= Excerpt =
By early 2018, the world was lurching from one crisis to another. Donald Trump was a year into his presidency, and Russiagate was all the U.S. media could talk about. The conspiracy had become a 24/7 circus: wall-to-wall speculation.

And it wasn’t just the news. It was everywhere. The morning shows, the late-night monologues, the podcasts, the think pieces, the bestsellers stacked high in airport bookshops. Serious political figures were quoting from them; casual viewers were absorbing it all as gospel. It was a media ecosystem working in lockstep to reinforce the same idea: that Trump was a Russian agent. Putin’s puppet, blackmailed with “kompromat.”

Take Luke Harding’s book, Collusion. It was thorough, in-depth, and written by a well-respected Guardian journalist. It sold extremely well, became a New York Times bestseller, and made Harding a wealthy man. But beneath the polish, it never actually proved collusion. What it did instead was create the feeling of collusion — the atmosphere of conspiracy, even if the hard evidence never materialised.

= Dataset content =
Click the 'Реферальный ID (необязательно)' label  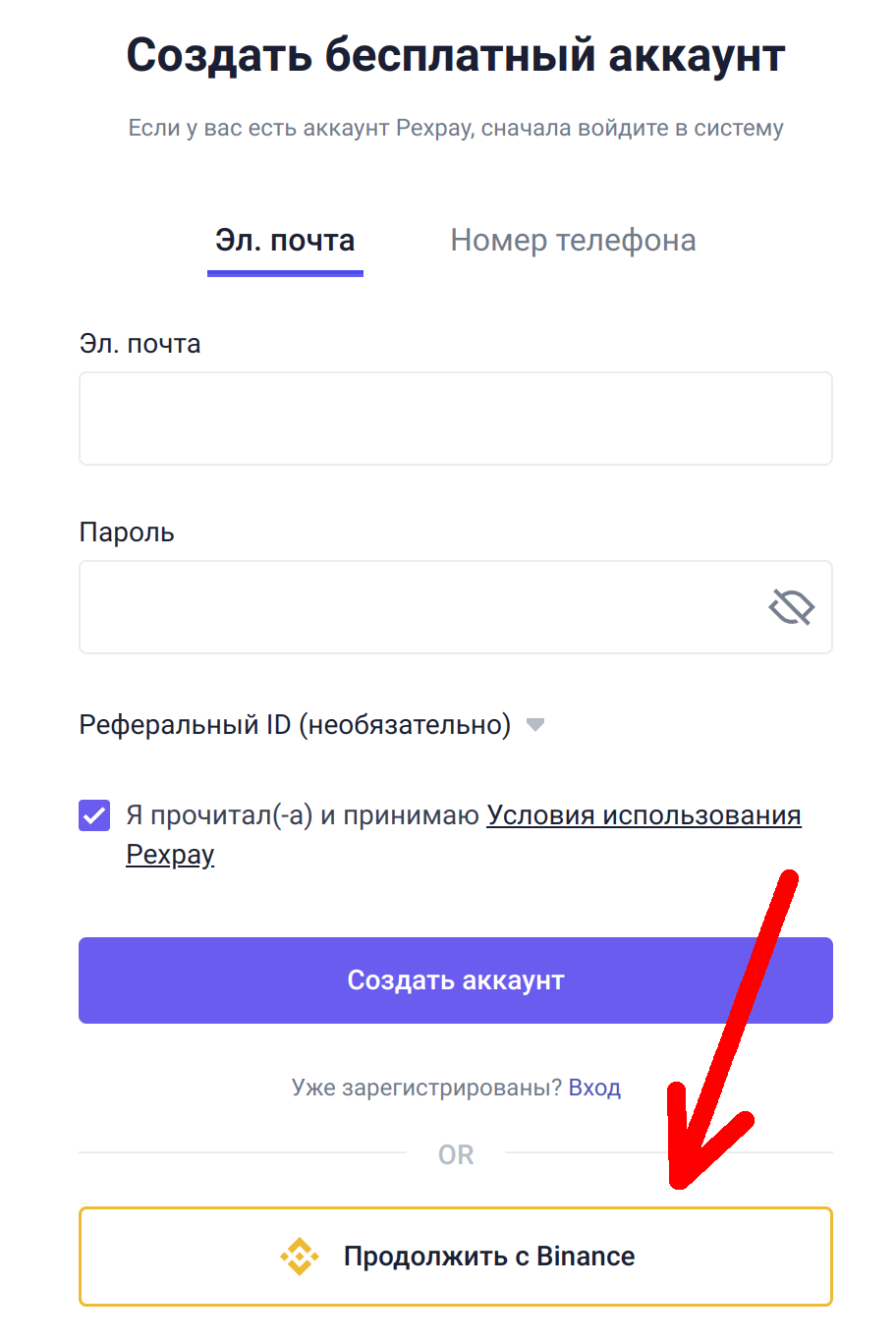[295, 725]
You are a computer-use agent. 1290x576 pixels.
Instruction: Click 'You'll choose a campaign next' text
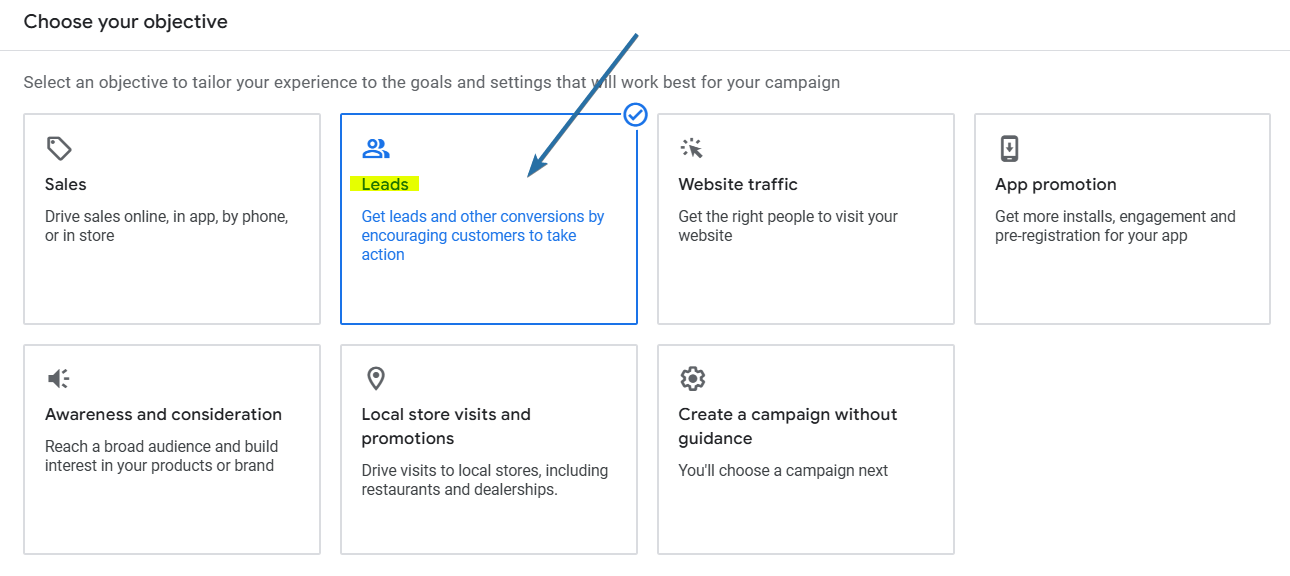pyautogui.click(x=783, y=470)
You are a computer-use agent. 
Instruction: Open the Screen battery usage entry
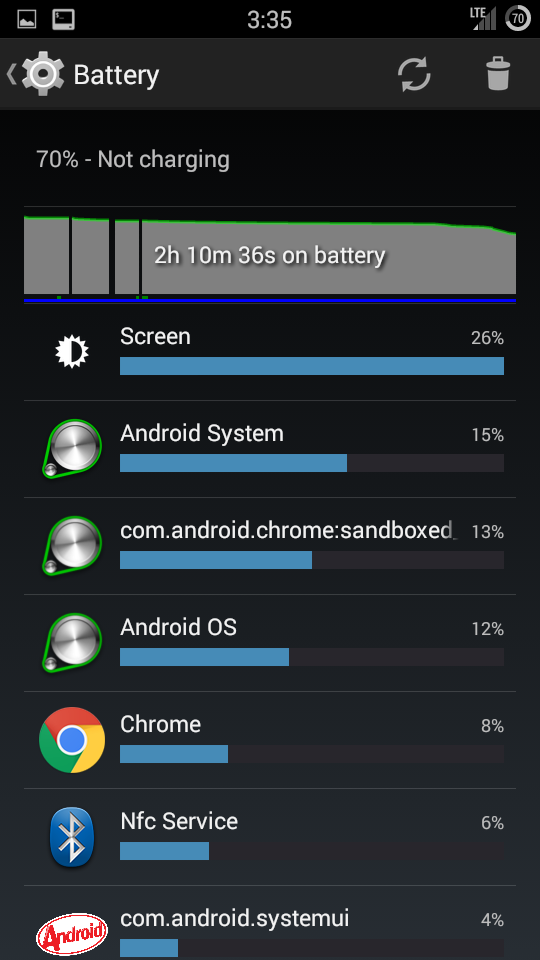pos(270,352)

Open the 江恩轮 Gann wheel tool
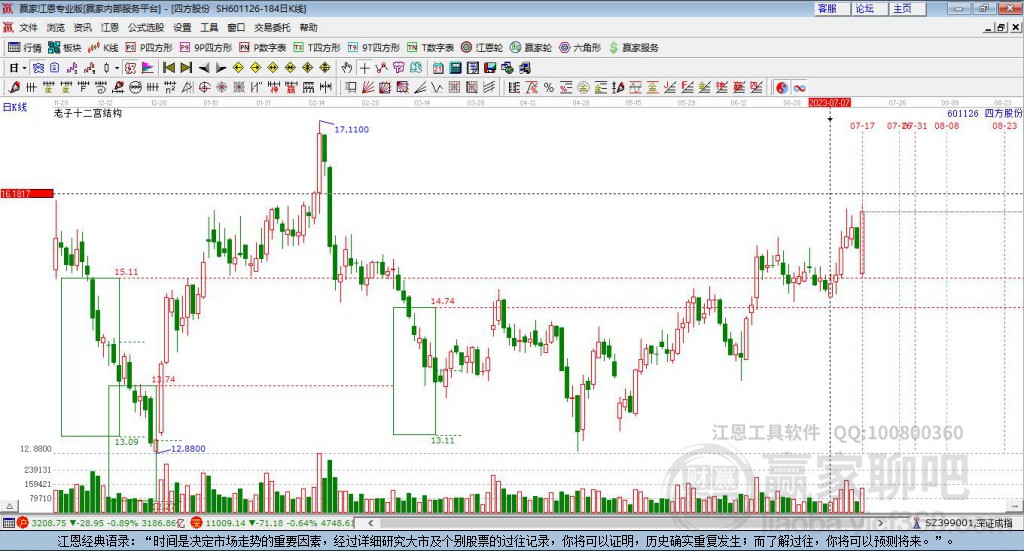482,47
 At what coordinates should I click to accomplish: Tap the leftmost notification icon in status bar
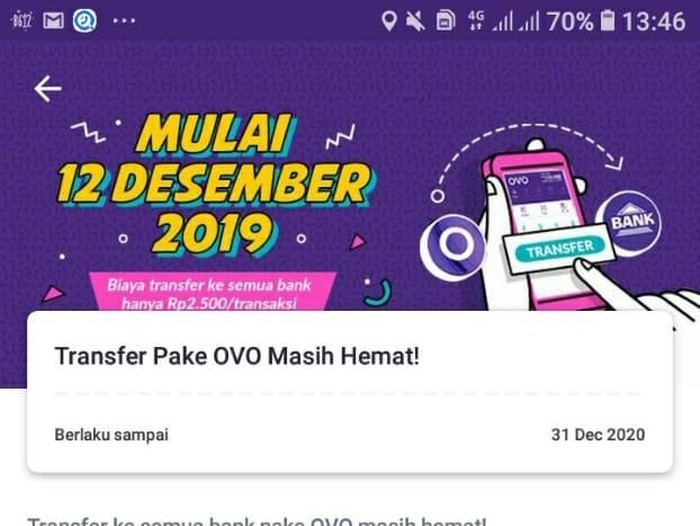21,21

= Directions for this task =
Reproduce, word for word, the passage of the excerpt on Russiagate media coverage that opens with the words containing "By early 2018, the" and closes with "circus: wall-to-wall speculation.".

= Answer to the problem =
By early 2018, the world was lurching from one crisis to another. Donald Trump was a year into his presidency, and Russiagate was all the U.S. media could talk about. The conspiracy had become a 24/7 circus: wall-to-wall speculation.